There wouldn't be many who think Shangri-La Asia Limited's (HKG:69) price-to-sales (or "P/S") ratio of 1.3x is worth a mention when the median P/S for the Hospitality industry in Hong Kong is similar at about 1x. While this might not raise any eyebrows, if the P/S ratio is not justified investors could be missing out on a potential opportunity or ignoring looming disappointment.
View our latest analysis for Shangri-La Asia
How Has Shangri-La Asia Performed Recently?
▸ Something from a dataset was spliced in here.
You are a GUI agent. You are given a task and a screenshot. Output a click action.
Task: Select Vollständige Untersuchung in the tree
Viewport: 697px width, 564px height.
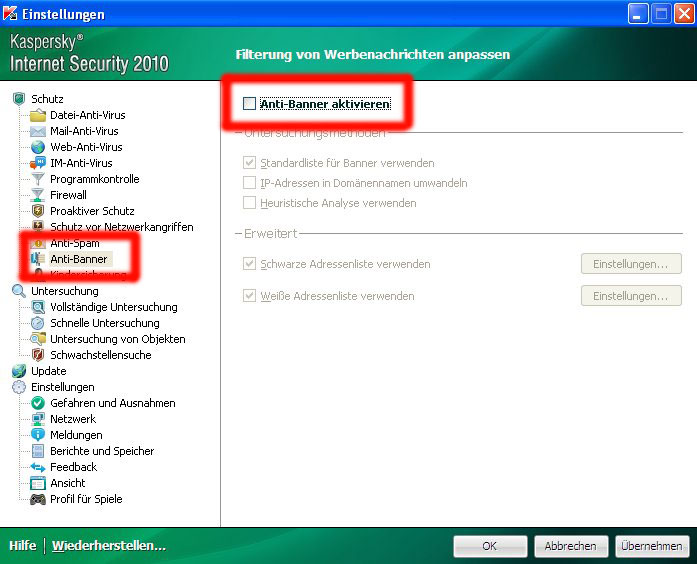point(113,307)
Shangri-La Asia certainly has been doing a good job lately as it's been growing revenue more than most other companies. It might be that many expect the strong revenue performance to wane, which has kept the P/S ratio from rising. If the company manages to stay the course, then investors should be rewarded with a share price that matches its revenue figures.
Keen to find out how analysts think Shangri-La Asia's future stacks up against the industry? In that case, our free report is a great place to start.What Are Revenue Growth Metrics Telling Us About The P/S?
In order to justify its P/S ratio, Shangri-La Asia would need to produce growth that's similar to the industry.
If we review the last year of revenue growth, the company posted a terrific increase of 39%. Revenue has also lifted 8.9% in aggregate from three years ago, mostly thanks to the last 12 months of growth. So we can start by confirming that the company has actually done a good job of growing revenue over that time.
Shifting to the future, estimates from the six analysts covering the company suggest revenue should grow by 24% over the next year. Meanwhile, the rest of the industry is forecast to expand by 41%, which is noticeably more attractive.
In light of this, it's curious that Shangri-La Asia's P/S sits in line with the majority of other companies. It seems most investors are ignoring the fairly limited growth expectations and are willing to pay up for exposure to the stock. Maintaining these prices will be difficult to achieve as this level of revenue growth is likely to weigh down the shares eventually.
What Does Shangri-La Asia's P/S Mean For Investors?
Using the price-to-sales ratio alone to determine if you should sell your stock isn't sensible, however it can be a practical guide to the company's future prospects.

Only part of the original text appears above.